Gairah menulis, terlanjur menempati sebagian ruang hati yang terdalam. Untuk alasan ini, bagi saya menulis selalu menggairahkan. Ia ibarat  candu, dan tak ada alasan untuk berhenti melakukannya. 

Pada 2019 dan 2020, antusiasme banyak tercurah untuk menulis di koran dan platform blog Kompasiana milik Gramedia group. Ide tak henti diproduksi di sana.

Tahun 2021 memberi warna baru. Mimpi punya laboratorium digital sendiri terwujud. Laboratorium menulis pribadi itu kuberi nama labmenulis.com. Ini lompatan baik, tak lagi numpang pada blog gratisan.  Dalam ilmu marketing, katanya bagus untuk membangun personal brand sebagai penulis. Entahlah, namanya teori,  bisa benar, bisa juga keliru. Yang terpenting, di lab sendiri, kapanpun dan di manapun, ketika ada ide,  tulisan selalu lahir dengan gembira.

Di www.labmenulis.com, saya begitu merdeka menulis. Apa arti diksi merdeka? Saya bebas memilih isu, genre, diksi, gaya menulis dan lain-lain. Labmenulis.com adalah milik bersama, saya dan pembaca.

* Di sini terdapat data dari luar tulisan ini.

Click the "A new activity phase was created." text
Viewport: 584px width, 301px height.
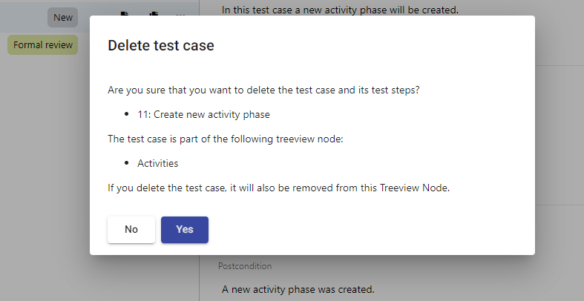pyautogui.click(x=298, y=288)
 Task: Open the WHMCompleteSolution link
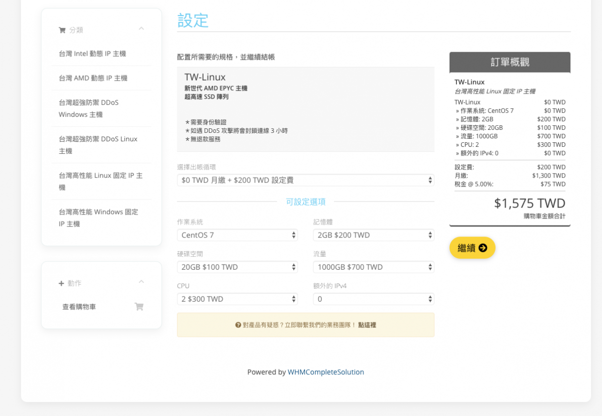[326, 372]
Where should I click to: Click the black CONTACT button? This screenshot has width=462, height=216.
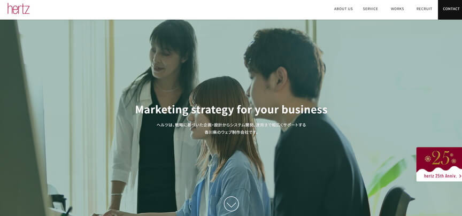point(450,10)

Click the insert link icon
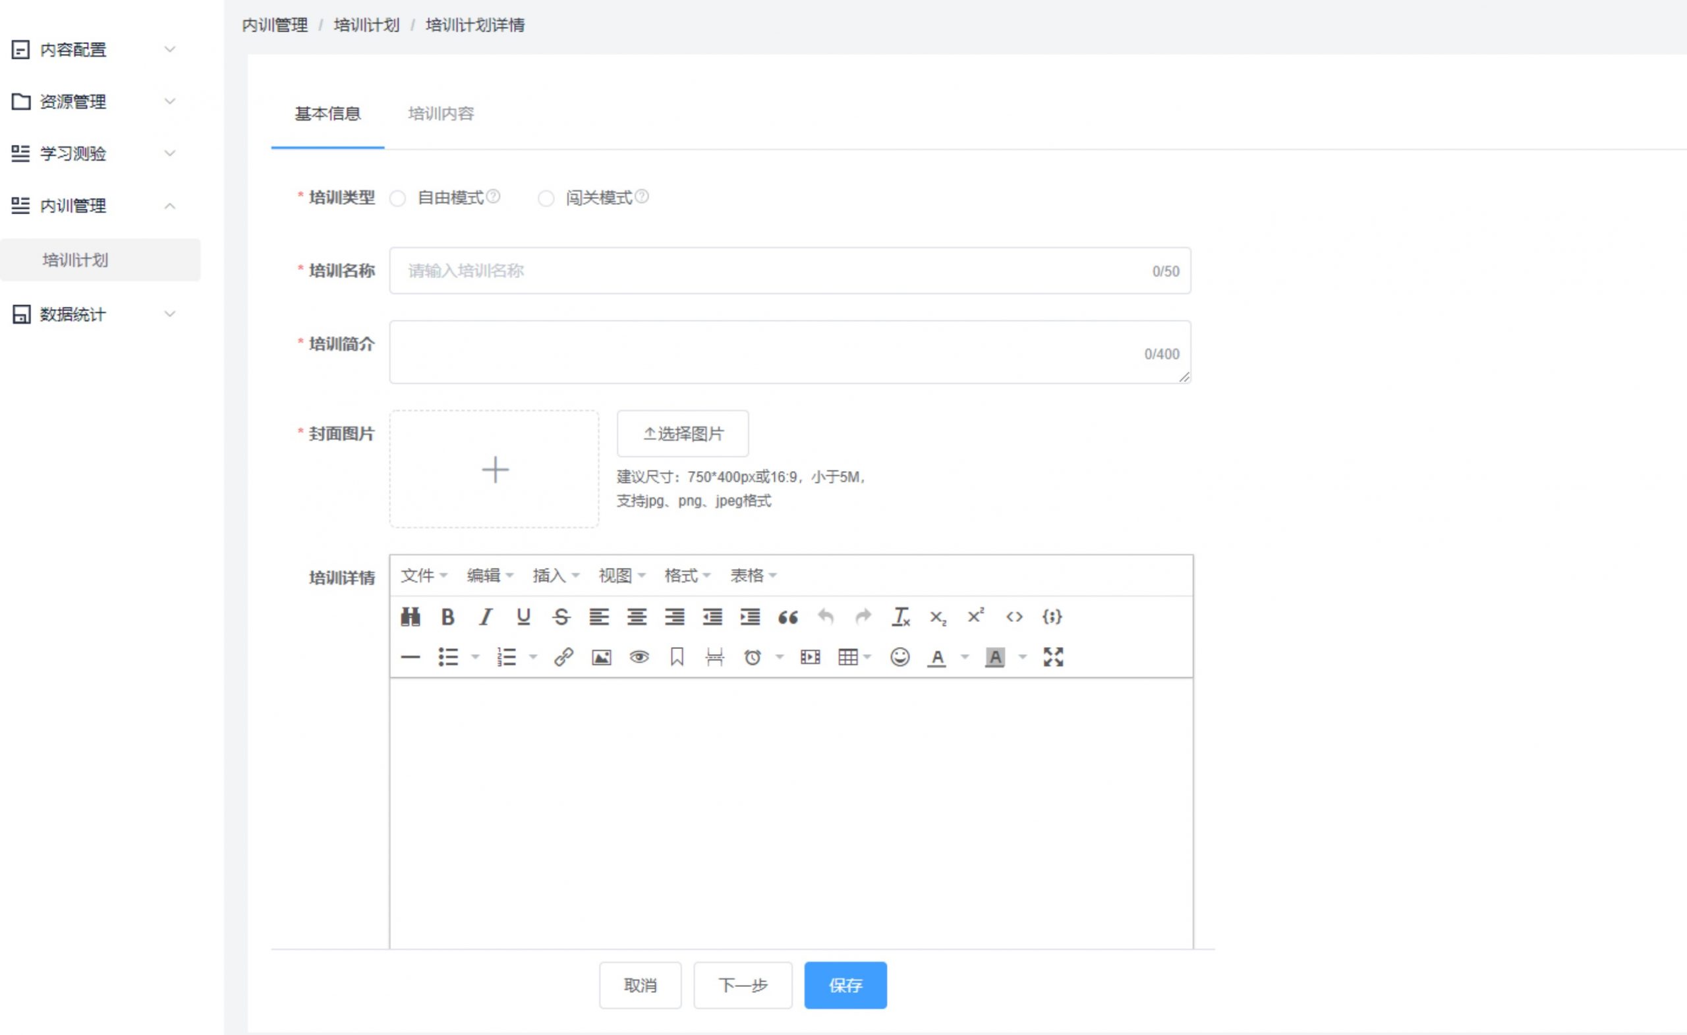[x=563, y=657]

Para pembaca adalah klien utama,  karenanya mereka juga mesti bebas menikmati keasyikan membaca, tanpa diganggu tampilan iklan sana-sini. 

Satu lagi, pada awal 2021, saya punya resolusi kecil, menulis satu artikel opini isu pendidikan di koran setiap bulan. Target itu belum tercapai, karena hanya dapat sebelas opini dari target 12. Desember benar-benar menguras tenaga dan waktu, angan-angan tak kesampaian di bulan ini. 

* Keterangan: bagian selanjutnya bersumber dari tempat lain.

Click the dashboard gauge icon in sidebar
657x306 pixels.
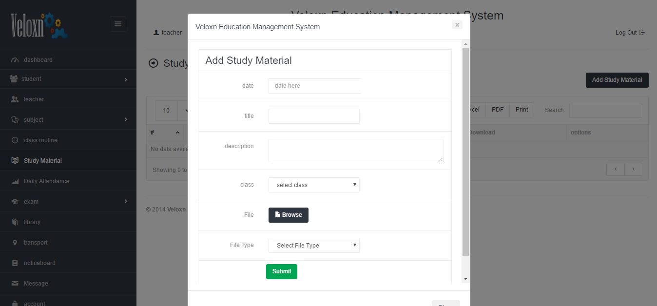(x=15, y=60)
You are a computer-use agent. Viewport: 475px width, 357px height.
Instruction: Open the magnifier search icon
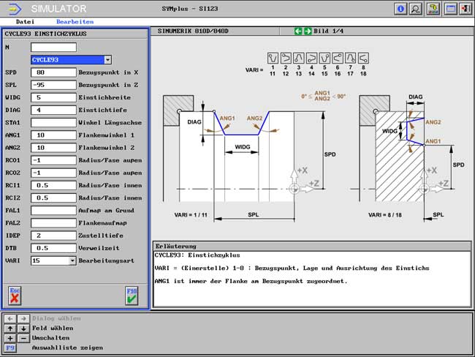pos(416,9)
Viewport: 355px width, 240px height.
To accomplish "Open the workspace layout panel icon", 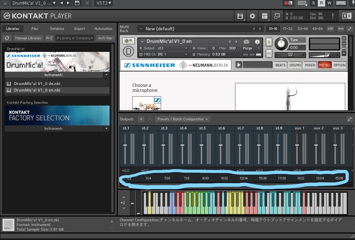I will (265, 16).

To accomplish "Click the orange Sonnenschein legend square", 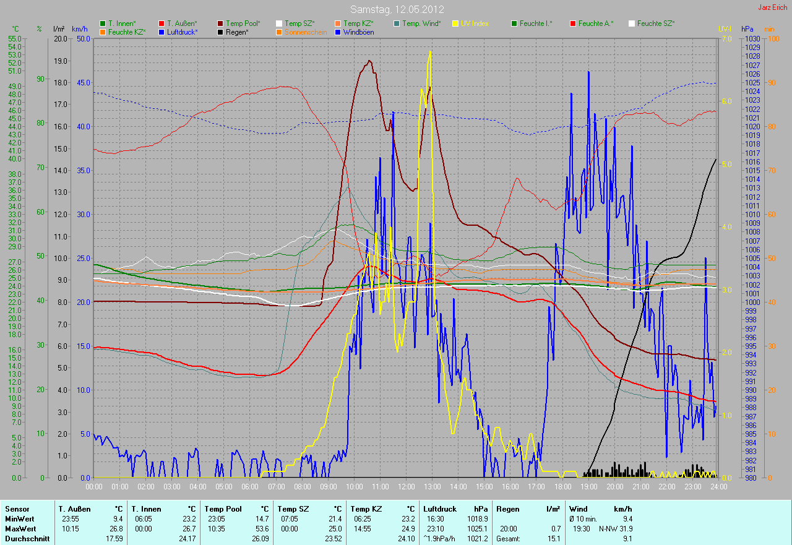I will point(278,32).

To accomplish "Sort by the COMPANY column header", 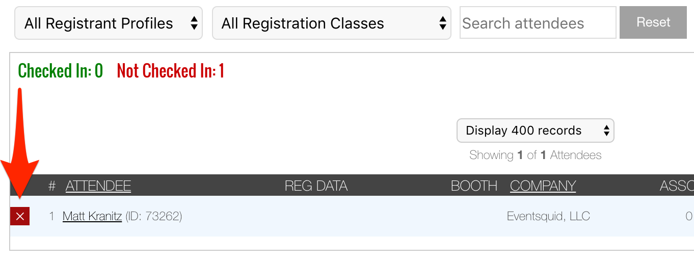I will pyautogui.click(x=543, y=186).
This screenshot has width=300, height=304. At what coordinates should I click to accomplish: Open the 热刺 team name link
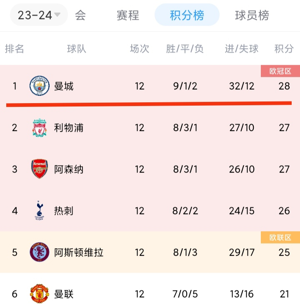tap(64, 211)
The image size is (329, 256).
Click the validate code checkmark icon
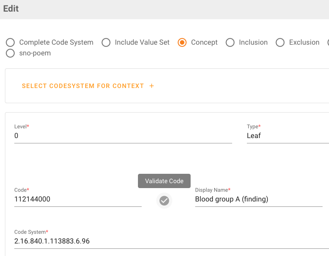tap(164, 201)
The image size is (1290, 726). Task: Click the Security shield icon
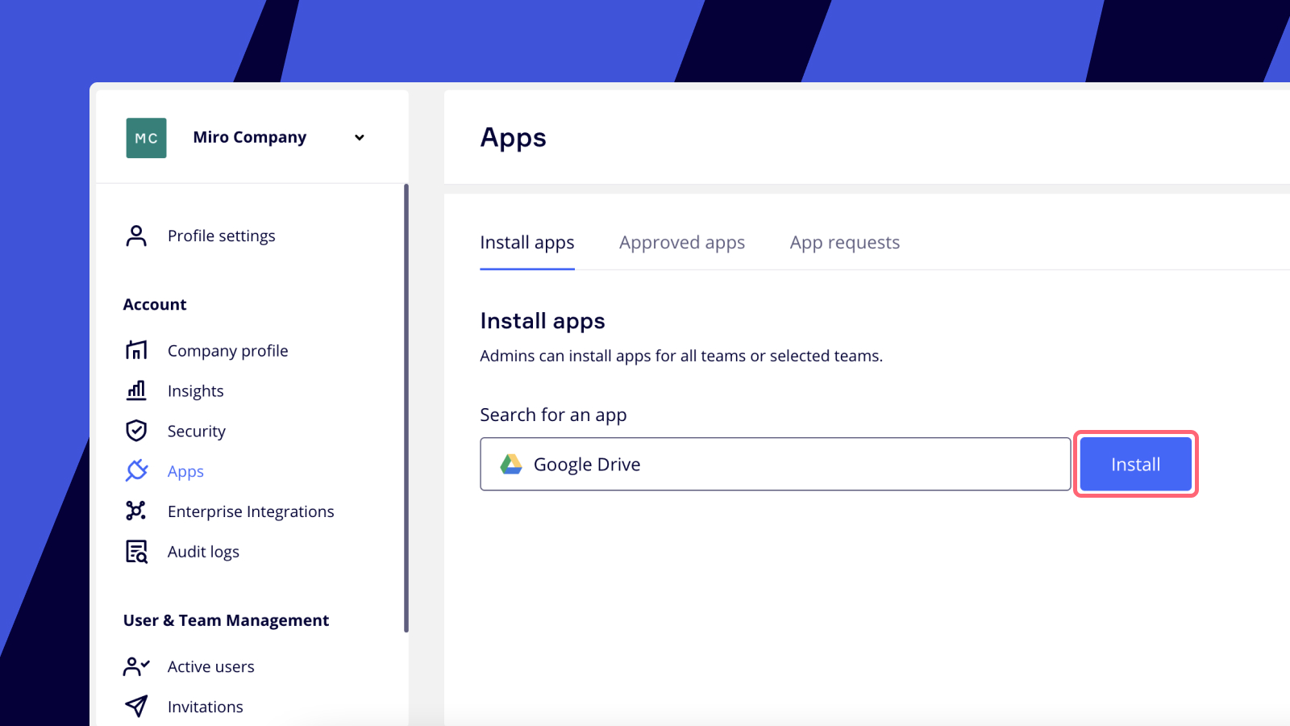pyautogui.click(x=136, y=431)
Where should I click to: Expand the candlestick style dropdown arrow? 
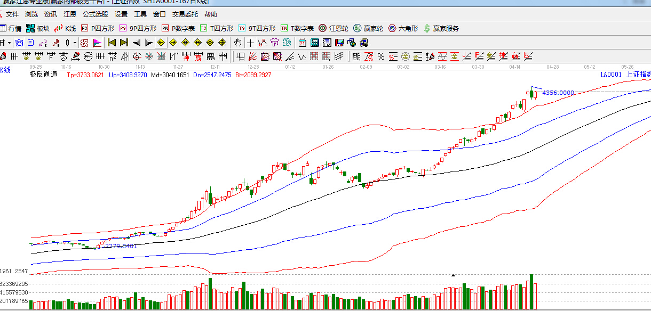point(75,43)
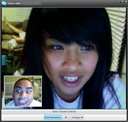Open the IM chat window button
The width and height of the screenshot is (128, 122).
pos(66,118)
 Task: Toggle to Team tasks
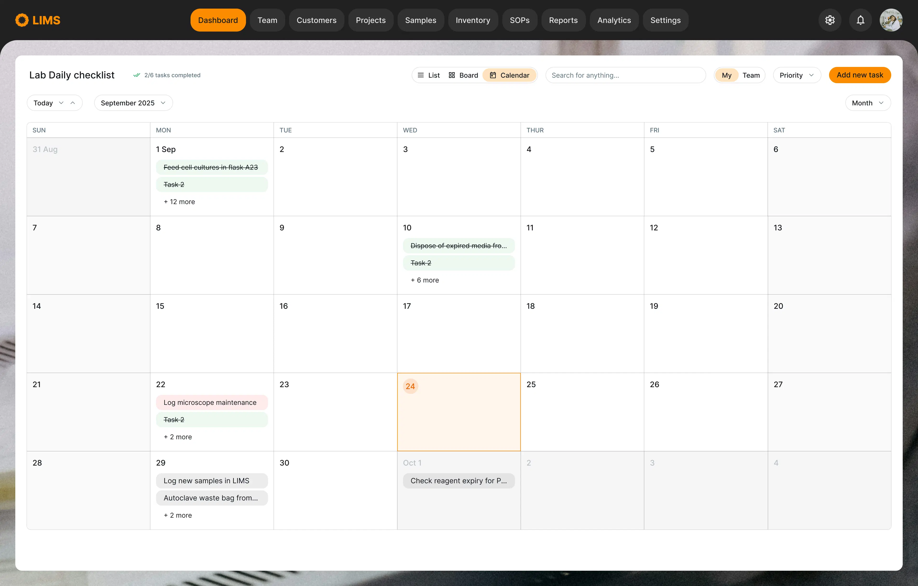coord(751,75)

Tak apa, sebelas opini setahun di harian Victory News, bukan capaian buruk. Imbalannya, sebuah opini diantaranya menjadi salah satu pemenang dalam Lomba Menulis Opini dan Puisi yang digelar Media Pendidikan Cakrawala NTT memperingati HUT provinsi NTT pada Desember 2021. 

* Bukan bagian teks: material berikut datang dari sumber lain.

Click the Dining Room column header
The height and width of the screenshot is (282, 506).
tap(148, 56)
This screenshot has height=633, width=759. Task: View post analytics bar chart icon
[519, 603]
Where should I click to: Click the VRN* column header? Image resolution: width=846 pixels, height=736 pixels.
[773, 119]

Tahun 2022, semoga layanan pembelajaran jauh lebih inovatif, bisa membuat banyak murid tertarik dan suka belajar bahasa Inggris. Terakhir tentang menulis, berharap untuk pertama, tetap konsisten dan produktif menulis di koran dan labmenulis.com. Kedua, saatnya menularkan kegemaran menulis kepada murid-muridku.